PAVLODAR – Kazakh businesses will make significant contributions to the modernisation of the Pavlodar Petrochemical Plant, said Gavit Kurkimov, deputy general director of Rominserv SRL, the project’s general contractor.
In July 2013, the Pavlodar Petrochemical Plant and Rominserv signed a contract worth $1.072 billion for the design, supplies and implementation of the project. Earthworks will begin at the refinery as early as April. After the upgrade, Kazakhstan will have a fundamentally new breed of factory. General director of the enterprise Shukhrat Danbai said that in addition to an increased processing capacity of up to 7 million tonnes of hydrocarbons per year, the entity will be able to process 5.5 million tonnes of domestically produced oil (originally the plant was designed to handle West Siberian oil). An equally important modernisation goal is transitioning to producing all types of motor and diesel fuel at Euro-4 and Euro-5 standards. Today, the Pavlodar plant manufactures fuel that meets the requirements of Euro-2. Among other things, the enterprise seeks to increase the depth of oil processing from 85 to 90 percent.
Recently, a meeting on local content development during the modernisation of the plant was held in Pavlodar and was attended by Kazakh producers of technological equipment, representatives of the large industrial enterprises Kazenergocable, Petropavlovsk Heavy Engineering Plant, Belkamit Engineering Plant LLP, Pavlodar Energo Stroy and others. Officials from the Kazakhstan Ministry of Oil and Gas, Ministry of Industry and New Technologies, KazMunayGas Processing and Marketing, the Pavlodar regional administration, the National Chamber of Entrepreneurs, the Union of Service Companies and the Union of Engineering Companies of Kazakhstan also attended the meeting. The main objective of this interactive platform was to explain to potential suppliers of goods and services the main algorithm of procurement and criteria for the selection of participants.
“The modernisation of Kazakhstan’s refineries will allow them to satisfy 100 percent of domestic fuel demand and improve product quality. Rominserv SRL has set a goal to involve Kazakhstan suppliers and manufacturers in the modernisation project. For this purpose, the company created a new department called the Kazakh Content Service to monitor and analyse the local goods and services market,” Kurkimov said.

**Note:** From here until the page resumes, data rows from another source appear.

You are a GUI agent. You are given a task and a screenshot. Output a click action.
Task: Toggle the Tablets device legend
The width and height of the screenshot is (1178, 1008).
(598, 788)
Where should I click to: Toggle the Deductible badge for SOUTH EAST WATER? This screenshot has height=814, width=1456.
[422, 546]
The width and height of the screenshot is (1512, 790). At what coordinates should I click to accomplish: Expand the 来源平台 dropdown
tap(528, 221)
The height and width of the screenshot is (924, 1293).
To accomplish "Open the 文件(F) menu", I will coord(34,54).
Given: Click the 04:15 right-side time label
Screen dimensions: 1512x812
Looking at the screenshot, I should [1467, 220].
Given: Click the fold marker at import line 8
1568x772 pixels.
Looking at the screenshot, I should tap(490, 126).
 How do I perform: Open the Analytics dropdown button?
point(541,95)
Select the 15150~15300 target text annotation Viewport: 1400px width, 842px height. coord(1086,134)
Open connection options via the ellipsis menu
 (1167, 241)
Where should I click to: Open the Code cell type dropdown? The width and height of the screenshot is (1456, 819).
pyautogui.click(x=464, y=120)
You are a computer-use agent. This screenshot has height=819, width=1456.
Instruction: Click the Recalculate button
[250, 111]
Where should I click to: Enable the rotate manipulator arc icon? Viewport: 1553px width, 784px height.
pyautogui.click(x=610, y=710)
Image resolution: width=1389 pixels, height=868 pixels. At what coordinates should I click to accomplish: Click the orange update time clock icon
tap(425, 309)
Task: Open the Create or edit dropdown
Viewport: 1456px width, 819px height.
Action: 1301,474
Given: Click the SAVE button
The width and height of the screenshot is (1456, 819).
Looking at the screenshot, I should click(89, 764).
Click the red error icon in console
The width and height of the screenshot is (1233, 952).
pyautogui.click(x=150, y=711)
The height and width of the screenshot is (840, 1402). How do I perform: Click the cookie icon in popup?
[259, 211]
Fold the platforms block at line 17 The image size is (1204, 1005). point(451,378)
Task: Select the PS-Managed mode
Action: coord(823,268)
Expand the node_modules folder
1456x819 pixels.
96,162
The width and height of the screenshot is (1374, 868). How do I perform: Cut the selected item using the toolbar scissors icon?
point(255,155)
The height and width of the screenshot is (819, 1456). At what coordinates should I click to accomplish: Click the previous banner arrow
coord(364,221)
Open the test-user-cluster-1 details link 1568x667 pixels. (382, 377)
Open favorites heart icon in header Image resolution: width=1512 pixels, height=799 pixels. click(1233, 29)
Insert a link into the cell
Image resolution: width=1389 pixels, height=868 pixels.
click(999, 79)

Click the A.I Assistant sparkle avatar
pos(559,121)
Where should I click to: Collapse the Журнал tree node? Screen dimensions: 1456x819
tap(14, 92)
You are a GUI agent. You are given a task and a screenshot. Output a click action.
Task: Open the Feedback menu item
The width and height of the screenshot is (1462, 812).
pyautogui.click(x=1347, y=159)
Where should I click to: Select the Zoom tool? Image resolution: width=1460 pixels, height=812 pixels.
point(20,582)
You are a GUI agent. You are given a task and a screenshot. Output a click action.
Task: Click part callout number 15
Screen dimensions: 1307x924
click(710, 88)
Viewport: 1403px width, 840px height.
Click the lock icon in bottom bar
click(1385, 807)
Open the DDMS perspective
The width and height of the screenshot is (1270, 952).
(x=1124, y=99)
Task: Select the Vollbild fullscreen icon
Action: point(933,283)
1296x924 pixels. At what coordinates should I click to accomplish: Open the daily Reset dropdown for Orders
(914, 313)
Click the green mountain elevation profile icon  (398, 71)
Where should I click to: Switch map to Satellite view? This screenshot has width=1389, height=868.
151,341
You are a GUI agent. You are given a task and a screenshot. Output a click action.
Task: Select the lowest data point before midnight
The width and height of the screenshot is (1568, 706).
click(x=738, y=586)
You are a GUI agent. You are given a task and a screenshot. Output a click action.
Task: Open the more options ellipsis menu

Progress has already been made in this area. In December 2013, the company signed its first industrial order, which was $3.18 million with the Kazakh company Belkamit for three columns weighing 423 tonnes. It’s worth noting that earlier, products of such complexity in technology projects were imported from Russia and other Commonwealth of Independent States (CIS) countries.
The range of products and services that can be purchased from local companies is quite wide. Dauren Akhmetov, KazMunayGas Processing and Marketing’s general manager of the innovation and local content department listed containers, tanks, separators, fireproof paints, metallic structures, pales, soil, concrete, gravel and other products as ones now produced in Kazakhstan that were previously imported from the country’s CIS partners. Local skilled workers will be recruited to work on upgrading the Pavlodar Petrochemical Plant.
“We are not going to procure a large staff from abroad during the main stage of the project, but it is necessary to bear in mind that the modernisation of the petrochemical industry is a very serious task. All equipment that will be delivered here must be approved by major licensors, so it is quite understandable that some specialists will be invited from overseas. But most workers and managers will be local hires,” Kurkimov said.
Rominserv is a member of the Rompetrol Group (a 100 percent subsidiary of KazMunayGas). In Kazakhstan, they have already implemented a number of projects, including the reconstruction and modernisation of the Atyrau refinery and the technical supervision of construction of a road bitumen plant at the Aktau Plastics Plant.